A bullet or two from the rebel sharpshooters posted on the southern side of the bayou sent him back to his house of refuge. He thought the assault was about to commence, and was entirely absorbed in hearkening for its opening clamor. When Mrs. Carter asked him what was going on, he made her no answer. He was listening with all his pores; his very hair stood on end to listen.

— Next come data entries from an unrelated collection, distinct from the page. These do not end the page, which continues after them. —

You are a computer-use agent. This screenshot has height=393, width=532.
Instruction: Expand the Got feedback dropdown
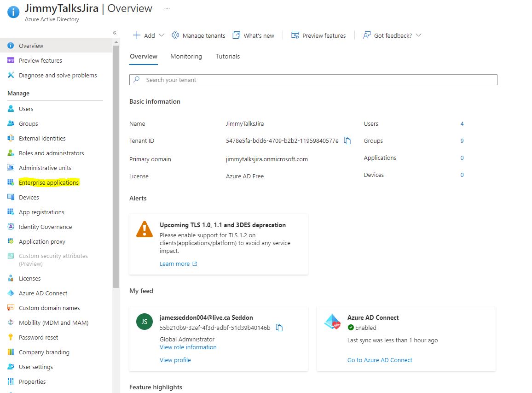[x=418, y=35]
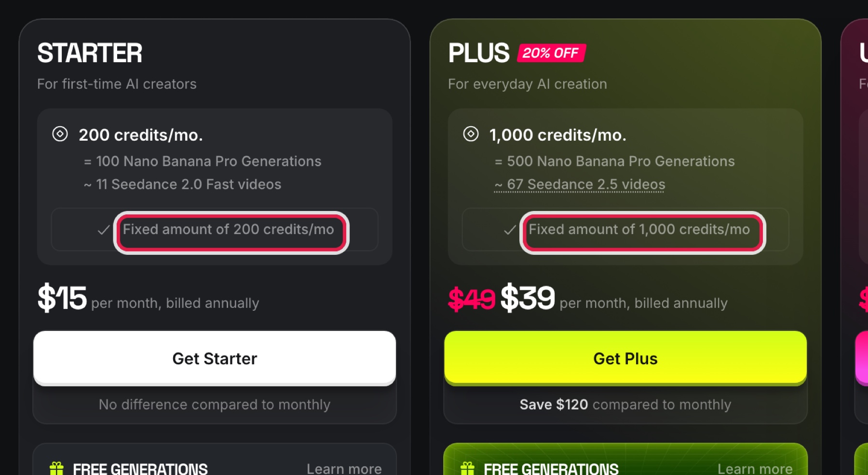The width and height of the screenshot is (868, 475).
Task: Click checkmark beside Fixed 200 credits/mo
Action: 104,230
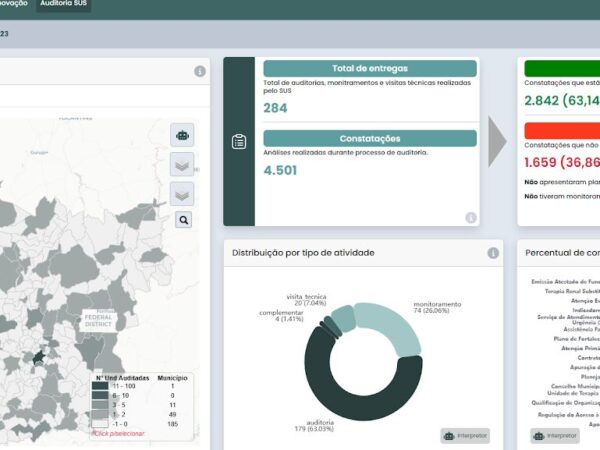Open the map search magnifier tool
The height and width of the screenshot is (450, 600).
pos(183,220)
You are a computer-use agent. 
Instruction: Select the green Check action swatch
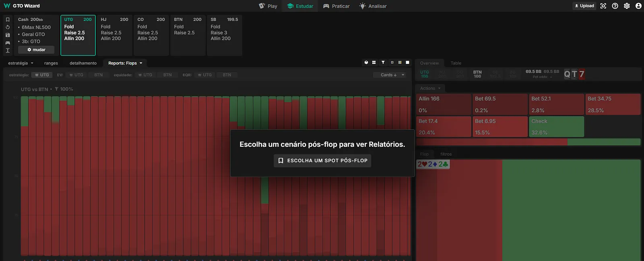click(556, 127)
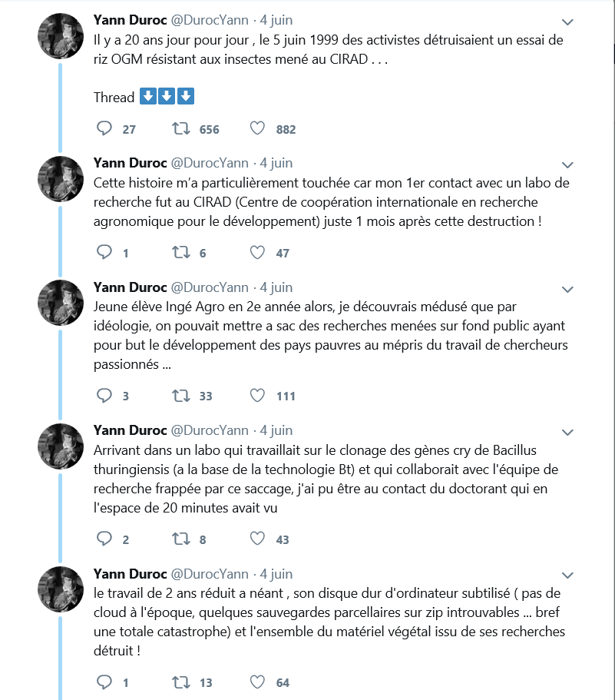Open the 4 juin timestamp of the third tweet
This screenshot has width=615, height=700.
point(276,287)
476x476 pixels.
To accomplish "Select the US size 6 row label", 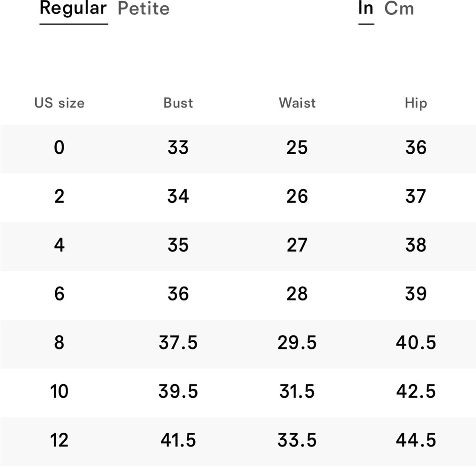I will [x=59, y=294].
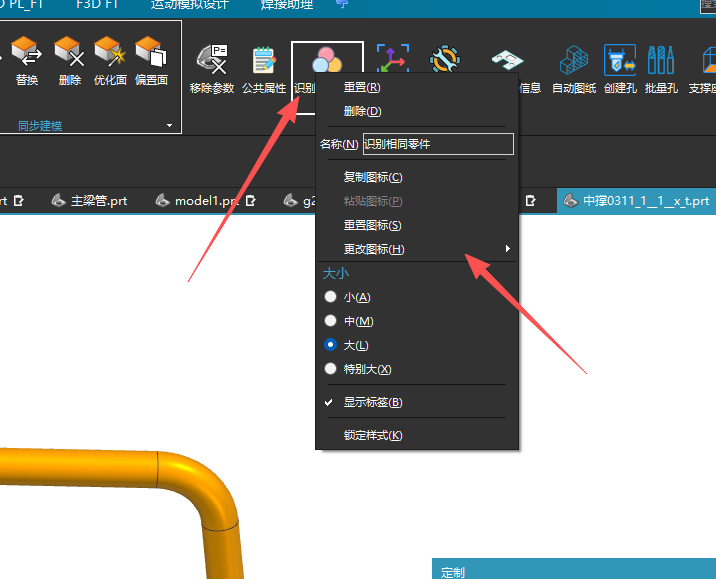Screen dimensions: 716x579
Task: Click the 偏置面 offset face icon
Action: click(x=151, y=58)
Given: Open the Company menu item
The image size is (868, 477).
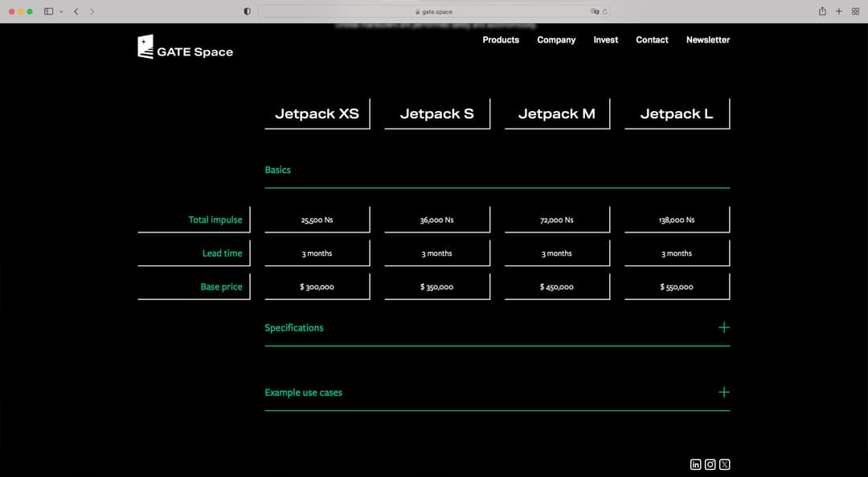Looking at the screenshot, I should pyautogui.click(x=556, y=39).
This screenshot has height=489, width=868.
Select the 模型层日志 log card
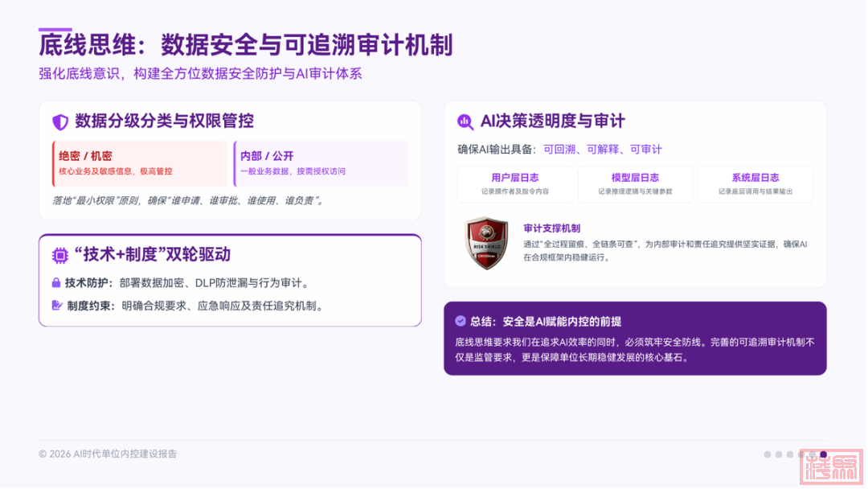coord(635,184)
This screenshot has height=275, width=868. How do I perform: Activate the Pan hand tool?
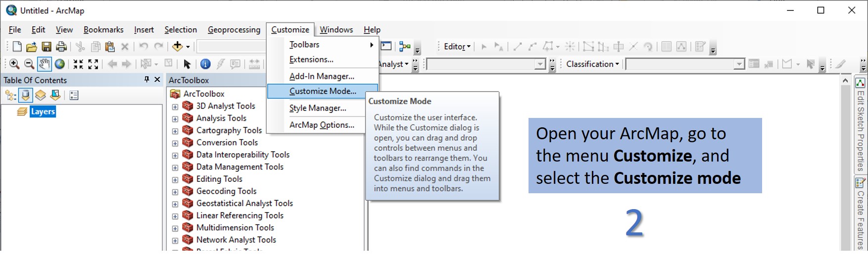coord(45,64)
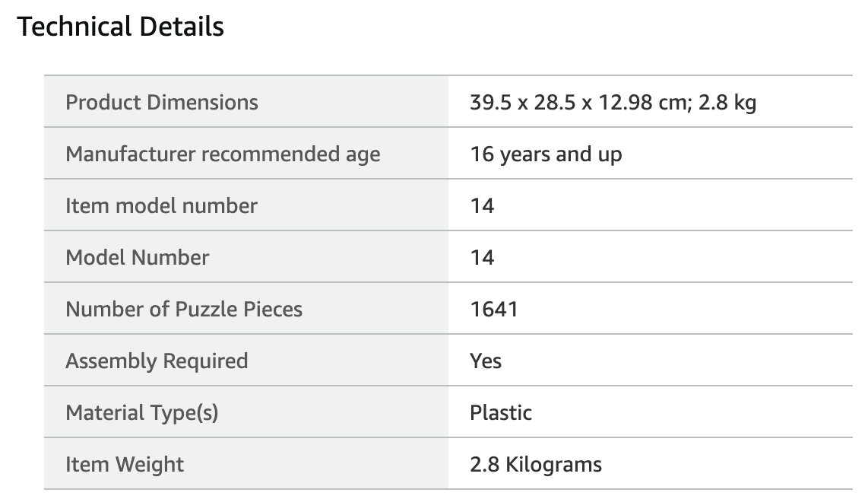The height and width of the screenshot is (499, 868).
Task: Select the Product Dimensions label
Action: (x=162, y=103)
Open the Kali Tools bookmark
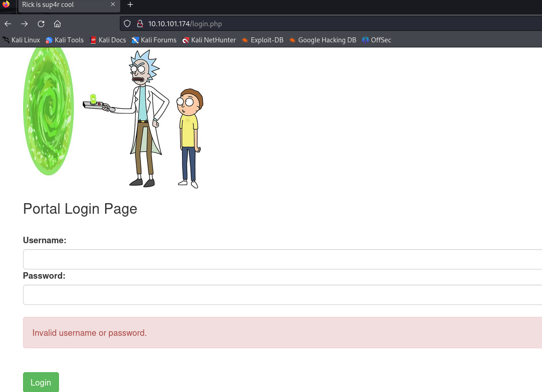Screen dimensions: 542x392 65,40
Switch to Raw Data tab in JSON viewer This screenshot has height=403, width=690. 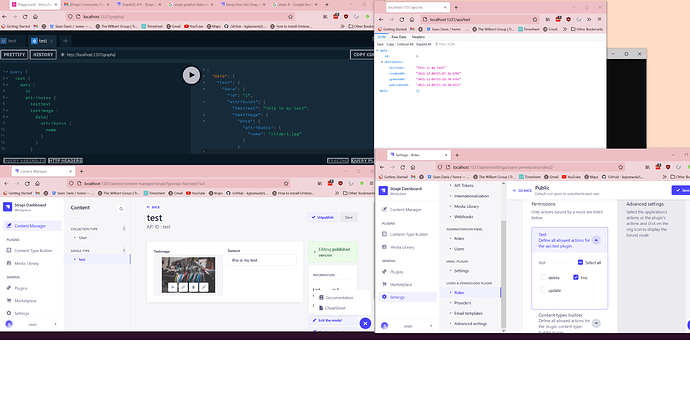[405, 35]
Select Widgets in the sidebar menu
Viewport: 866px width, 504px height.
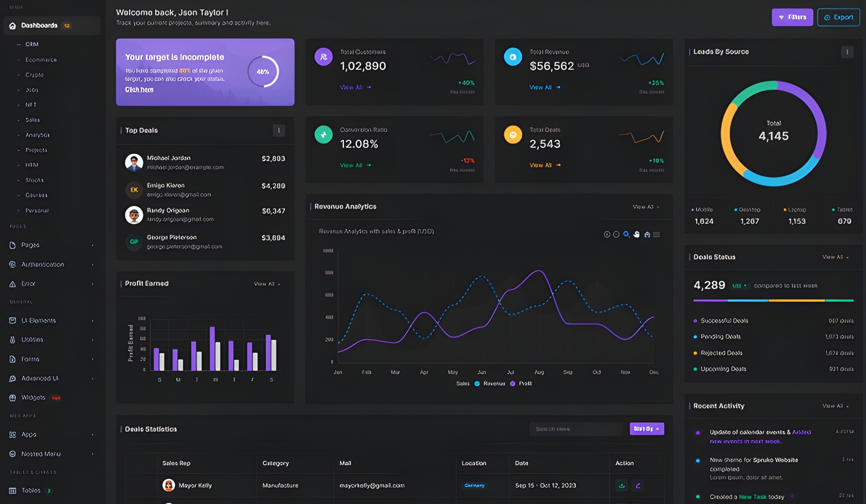tap(33, 397)
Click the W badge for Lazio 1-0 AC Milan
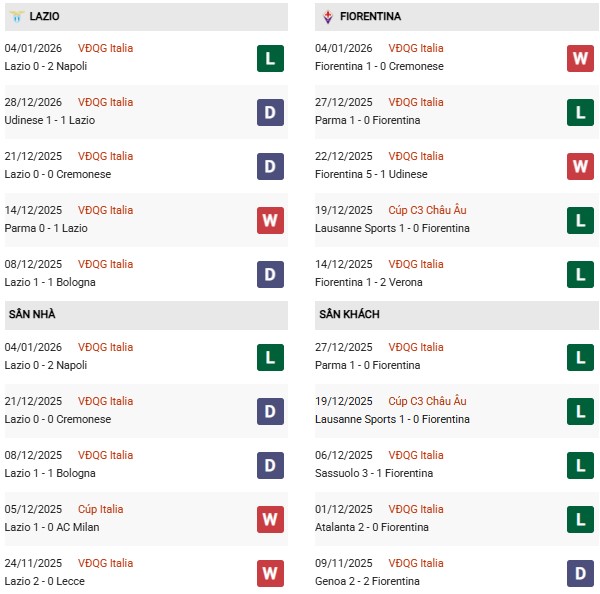Image resolution: width=600 pixels, height=594 pixels. (x=270, y=519)
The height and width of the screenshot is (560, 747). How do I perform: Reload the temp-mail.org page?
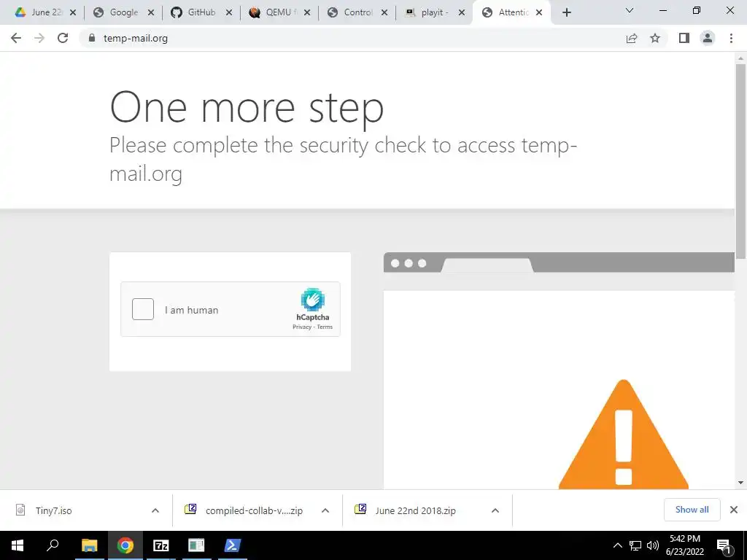pos(63,38)
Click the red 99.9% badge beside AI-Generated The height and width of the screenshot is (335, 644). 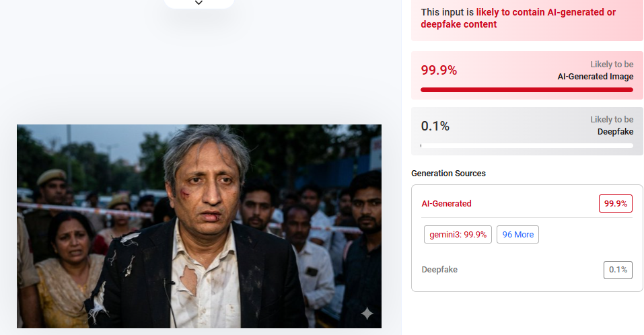click(x=615, y=203)
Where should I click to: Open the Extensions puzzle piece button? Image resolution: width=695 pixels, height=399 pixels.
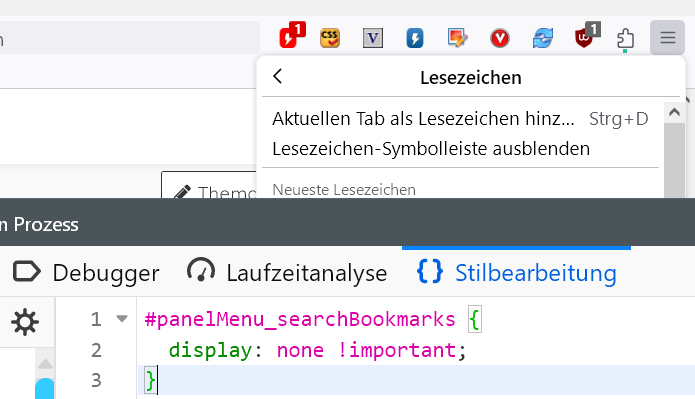[x=625, y=39]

Presently he stretched himself upon the floor in an instinctive effort to escape a spattering of musketry which broke through the sultry stillness of the night. A black speck had slid around the stern of one of the gunboats, and was making for the bank, saluted by quick spittings of fire from the levee above and below the junction of the bayou with the river. In reply, similar fiery spittings scintillated from the dark mass of the fort, and there was a rapid whit-whit of invisible missiles. A cutter was coming ashore; the rebel pickets were firing upon it; the garrison was firing upon the pickets; the pickets upon the garrison. The red flashes and irregular rattle lasted until the cutter had completed its return voyage. There was an understanding now between the little navy and the little army; the gunboats knew where to direct their cannonade so as best to support the garrison; and the soldiers were full of confidence, although they did not relax their vigilance. Doctor Ravenel and Mrs. Carter supposed in their civilian inexperience that all danger was over, and by two o'clock in the morning were fast asleep.